While Boris Johnson hasn't exactly made a secret of his links with the Murdochs — he courted criticism during the Olympics by inviting Rupert Murdoch and his wife to the Games — the revelations of yet more previously-undisclosed meetings and phone calls does the mayor no favours. The mayor's office does assure us that the phone hacking scandal wasn't discussed during any of these calls. Oh well, that's alright then. But wait! The leader of the London Assembly Labour group, Len Duvall, doesn't agree:
"Boris has assured us that all meetings had been disclosed, now we discover there were additional meetings and phone calls with individuals from, and associated with, News International.
"These meetings coincide with key periods in the police's investigation into phone-hacking, and it is stretching credulity to believe that the biggest scandal to engulf the company was not discussed at any of these meetings."
And neither does Lib Dem London Assembly leader Caroline Pidgeon:
"To discover that his published monthly engagements don't reflect his diary is quite extraordinary and leads to questions of why he's trying to hide some of his key engagements."
So who were these calls to?
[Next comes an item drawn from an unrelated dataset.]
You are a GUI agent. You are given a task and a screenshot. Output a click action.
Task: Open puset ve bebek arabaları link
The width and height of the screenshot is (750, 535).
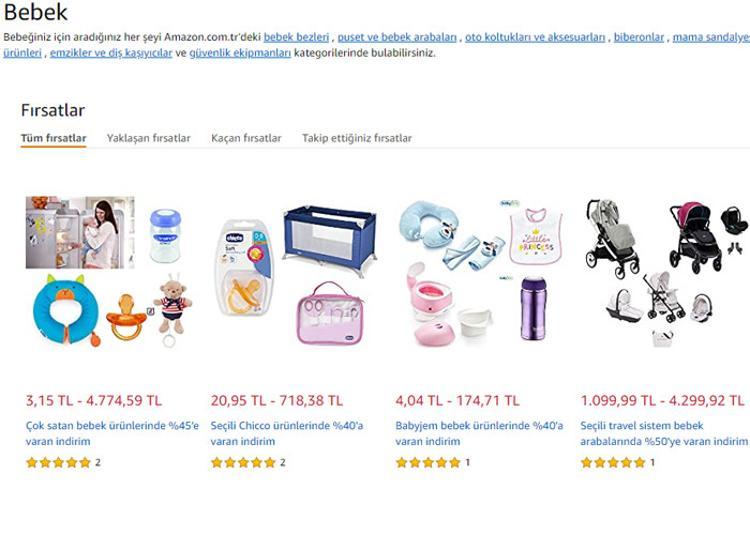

The Guardian reports two phone conversations with Rebekah Brooks and one with James Murdoch along with two face-to-face meetings with a News International lobbyist involved in the phone hacking scandal and Charlie Brooks. The mayor's justification for not releasing this information before now was that the FOI requests specifically asked about the existence of meetings rather than conversations. He also said that disclosure could lead to a risk to his security.
Boris Johnson has enjoyed a boost to his popularity post-Olympics at a time when the newly-Twittering PM David Cameron is looking decidedly out of favour (especially after his apparent wavering over the Leveson inquiry). Johnson used his Telegraph column this weekend to come out to bat for London's middle-classes unable to afford to buy property in the capital, apparently fuelling further speculation on a potential future challenge for Conservative Party leadership.